BÉNIN 2006 : BALLONS DICTIONNAIRES ET BÊTES SAUVAGES

lions au crépuscule
19H15, tombée de la nuit. Deux voitures sont arrêtées. Les passagers sont perchés sur les porte-bagages. Une grande excitation règne parmi les touristes : deux lionnes sont couchées à quelques dizaines de mètres, cachées dans les herbes. Je monte sur le toit. Finalement c’est plus facile que je le pensais : un pied sur le marche pied, l’autre à la fenêtre arrière. En sandales, j’ai du mal à tenir l’équilibre sur les barres de fer. Duran chouchoute sa Toyota et ne veut pas de traces de pieds sur le toit. Je devine les taches beiges immobiles. Rapidement, le soir tombe. L’observation à la jumelle devient impossible.

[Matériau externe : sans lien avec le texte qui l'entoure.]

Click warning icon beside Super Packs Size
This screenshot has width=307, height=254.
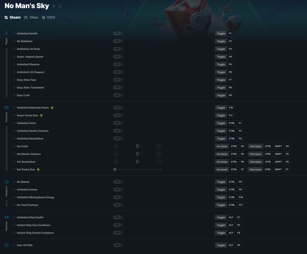coord(41,115)
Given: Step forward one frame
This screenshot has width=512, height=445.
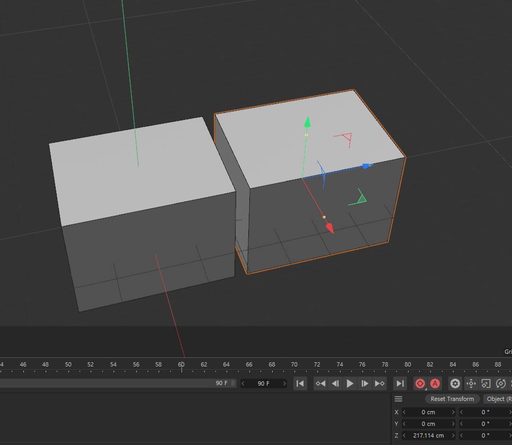Looking at the screenshot, I should pyautogui.click(x=365, y=383).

Dîner de Fête : un méchoui pour l’agneau pascal
A la paillote restaurant, le menu est à 8 500F. Pas de carte, c’est à prendre ou à laisser : Salade du Pêcheur, Méchoui aux petits légumes, gâteau de Pâques.Il fait 45°C, avec la grosse chaleur, un plat frais serait plus indiqué. Je pensais que la chaleur tomberait comme dans le désert. Je transpire en pantalon avec ma chemise à manches longues, « Moustiques, il y en a un peu ». D se fait servir un bol de riz, prétextant la turista. Je vais manger seule au restaurant. Le service est très chaleureux mais très lent. Les tables sont attribuées avec des étiquettes. On attend que tous soient assis pour commencer les entrées. Pas question d’accélérer le service. Je retourne à la chambre chercher mon cahier pour raconter notre journée en attendant la salade. La Salade du Pêcheur est de salade verte apportée de Natitingou avec du capitaine de la Pendjari, délicieux. L’agneau pascal en méchoui est excellent.